■ What you are asked to do ■
Copy the entries word for word, beginning at the line that contains "Task: Click the Cut scissors icon in toolbar" and stopping after the line that contains "Action: coord(16,28)". Leave the pictures out of your answer.

■ Data listing ■
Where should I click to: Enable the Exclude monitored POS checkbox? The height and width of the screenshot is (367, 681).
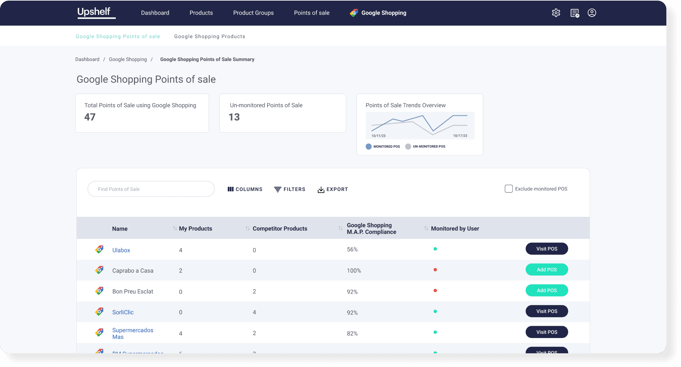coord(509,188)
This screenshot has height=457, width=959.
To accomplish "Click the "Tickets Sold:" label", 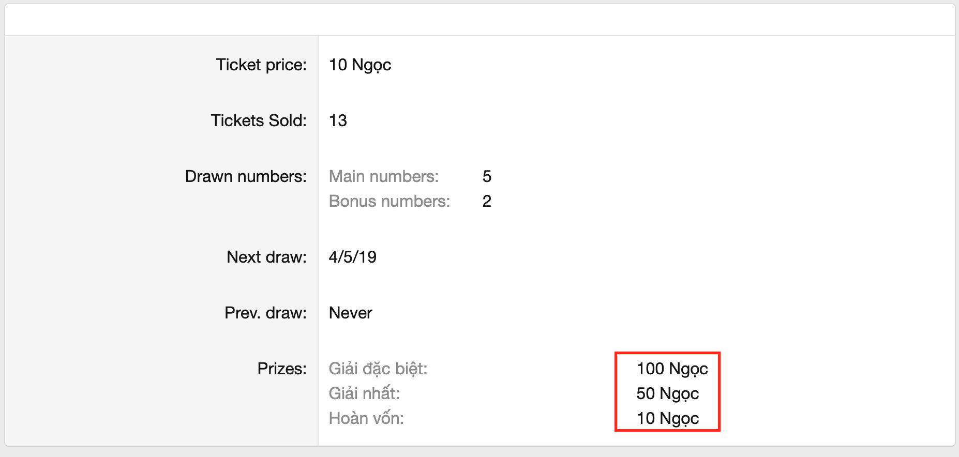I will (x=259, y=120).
---
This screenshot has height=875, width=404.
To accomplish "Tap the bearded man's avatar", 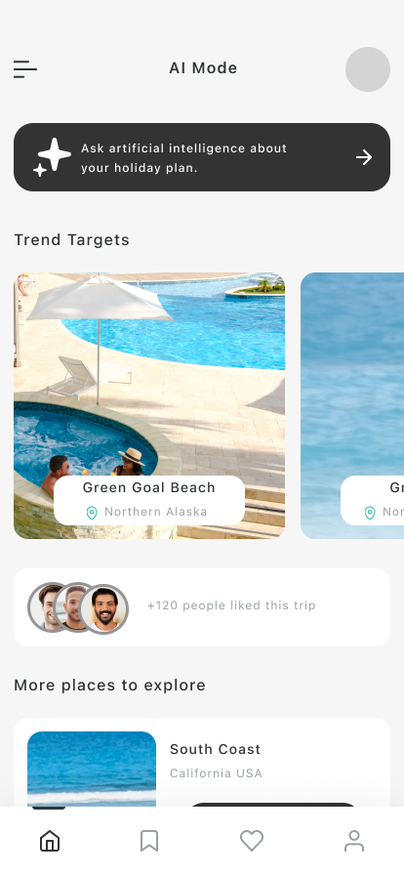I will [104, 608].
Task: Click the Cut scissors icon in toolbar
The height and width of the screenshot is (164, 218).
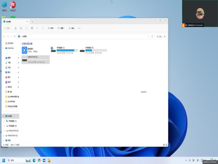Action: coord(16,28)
...
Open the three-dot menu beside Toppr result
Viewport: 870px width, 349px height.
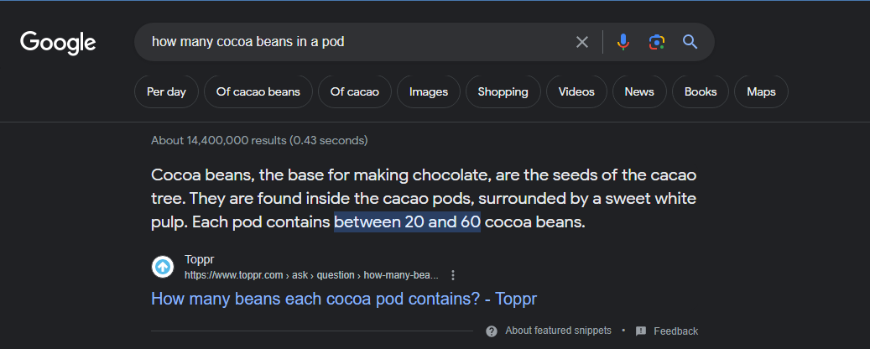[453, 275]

■ Final result ■
Task: Click the Cut scissors icon in toolbar
The height and width of the screenshot is (164, 218).
Action: coord(16,28)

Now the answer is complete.